Every time performance reviews come around, people say “remember, feedback is a gift,” or otherwise encourage critical feedback as the path to growth. It makes some sense — giving critical feedback can be uncomfortable, so people are less likely to do it.
Positive feedback is way the fuck more useful than criticism, if you’re good at it, but no one ever teaches how to be good at it. And it’s way the fuck easier to criticize than it is to praise in a way that creates meaningful progress.
No one ever says “here, this is a better way to give positive feedback.”
Even when there is positive feedback, it tends to be vague. “Great job” or “nice work” or “well done on that report.” What part of the report was well done? So the result was good (that’s what’s being praised), but what are the repeatable inputs that will teach you to do a great job next time too?

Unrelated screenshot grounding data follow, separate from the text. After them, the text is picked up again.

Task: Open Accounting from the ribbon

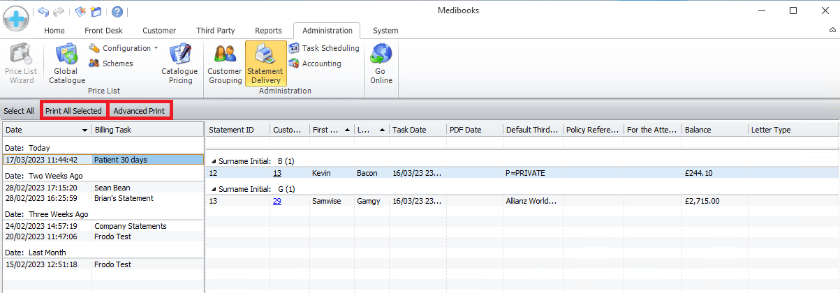Action: [x=315, y=63]
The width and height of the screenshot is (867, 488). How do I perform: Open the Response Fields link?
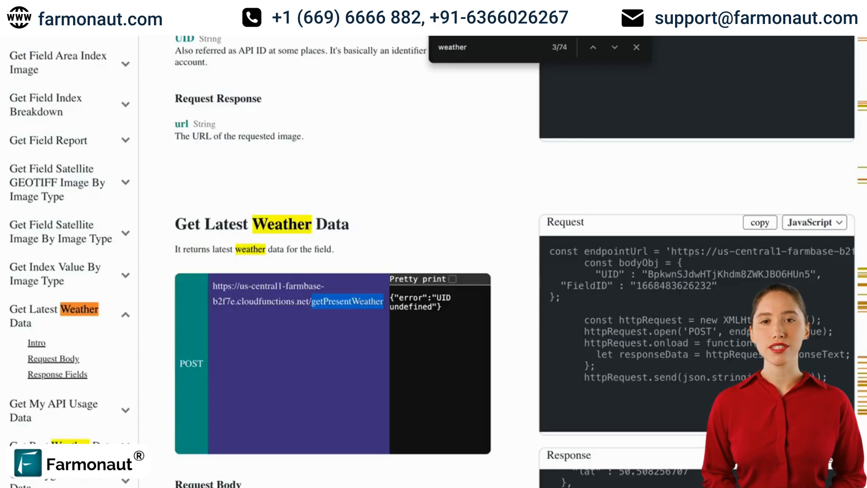(57, 374)
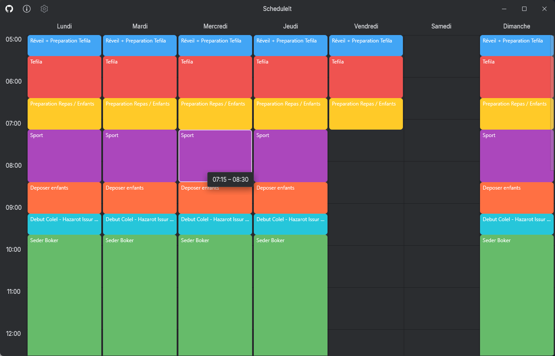Maximize the ScheduleIt window
The height and width of the screenshot is (356, 555).
click(x=524, y=9)
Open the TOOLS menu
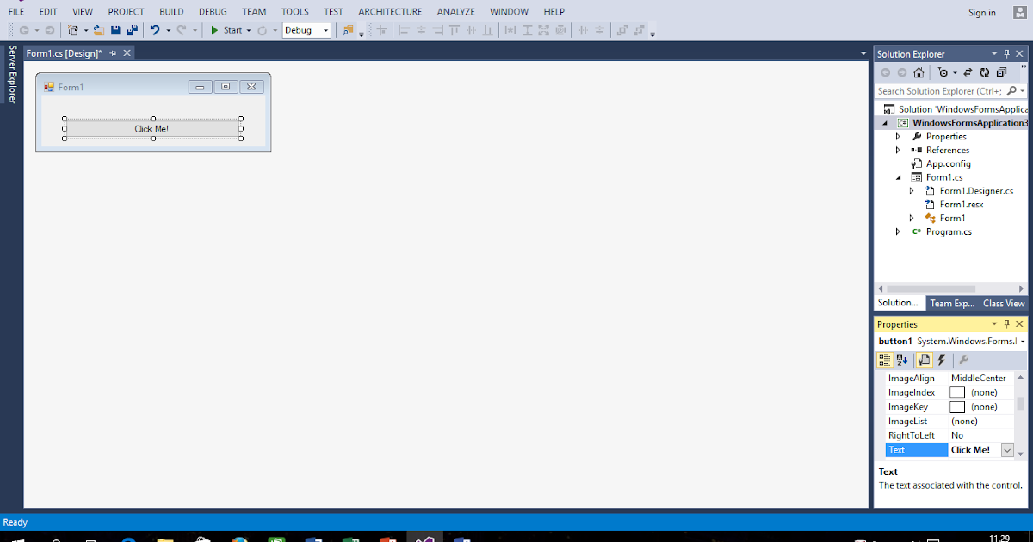Screen dimensions: 1033x542 pos(294,11)
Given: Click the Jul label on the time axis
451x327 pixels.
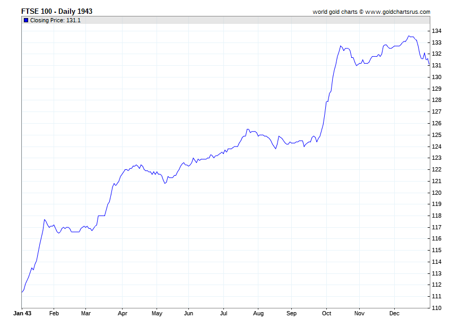Looking at the screenshot, I should [x=223, y=313].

When someone on my team puts together a great chart for the first time — simple, clearly labeled, understandable at a glance, relevant to the larger narrative — and I say “this chart is awesome. I love how clearly you thought about the labels and the scale, and how you use it as a proof point for your big picture message…”
...every chart that person creates from then on is going to be amazingly labeled, legible, and well thought out.

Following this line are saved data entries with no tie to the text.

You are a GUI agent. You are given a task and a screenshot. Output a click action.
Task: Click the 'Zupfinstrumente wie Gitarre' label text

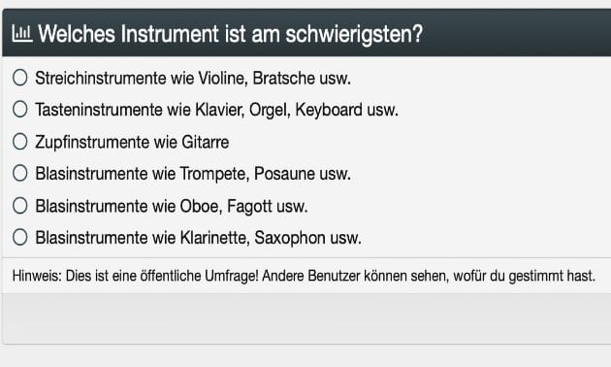point(132,142)
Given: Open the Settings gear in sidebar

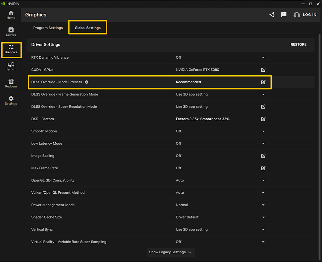Looking at the screenshot, I should [x=11, y=101].
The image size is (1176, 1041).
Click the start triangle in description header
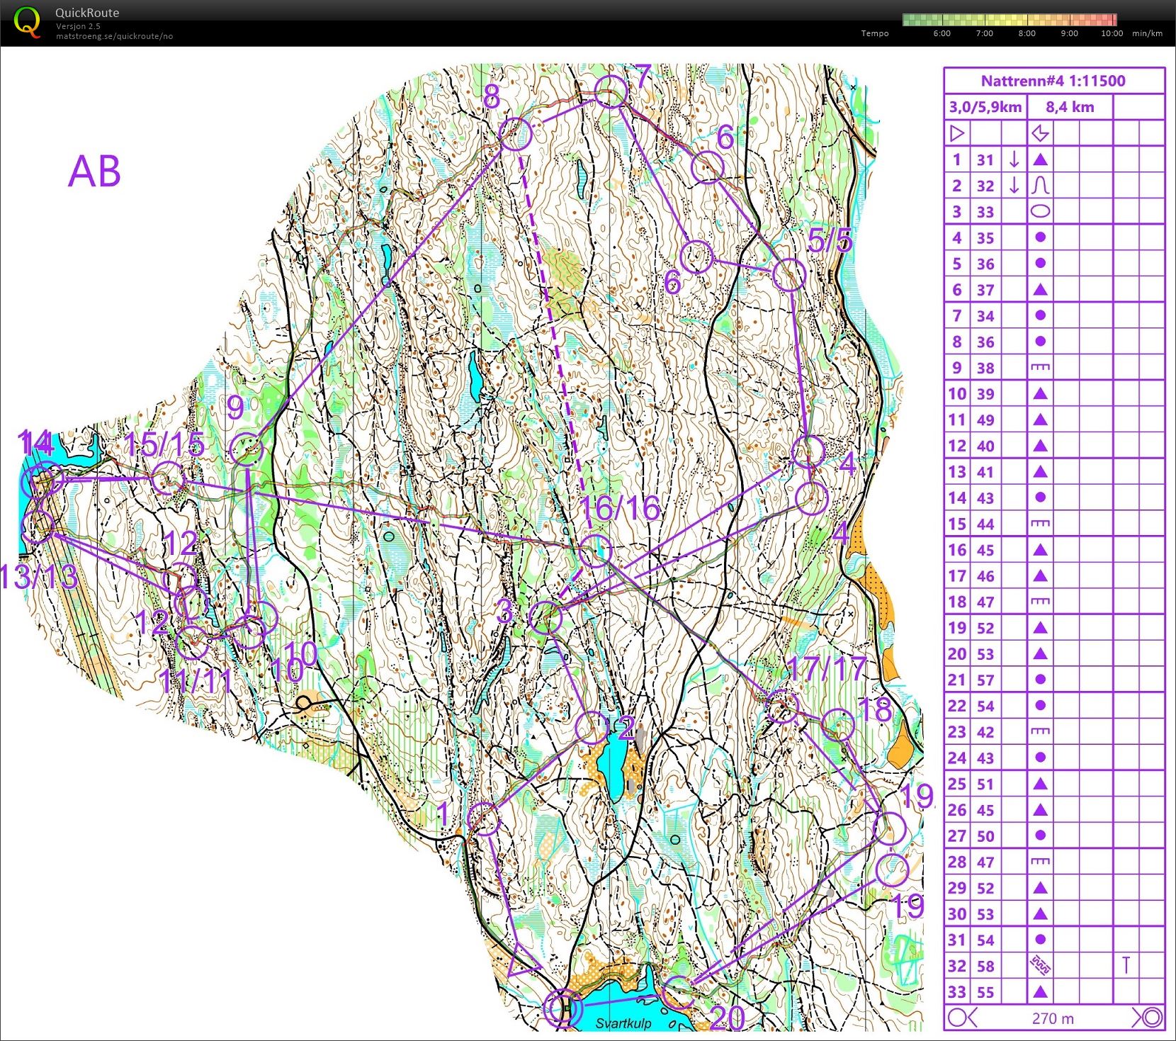click(957, 133)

That actually happened, and I only had to give the feedback once. Critical feedback can be a useful tool, but I’ve never seen it create that amount of change that quickly.
Here are the reasons to use more specific, more positive feedback:
You reward people for thinking through details. Talented people think about their work A LOT. But if they don’t feel like their attention to detail is recognized or valued, they may let standards slide — why put in the extra work if it isn’t noticed? Specific positive feedback about the details shows that their work is valued, and it tends to get them to double down on quality.
You show people good things they didn’t realize they were doing, and can now repeat. Sometimes a top performer is successful for reasons they don’t realize. Other times people get lucky, and happen to do something really smart by accident. In either case, specific praise shows them what they do well — which lets them have repeatable success by doing it again.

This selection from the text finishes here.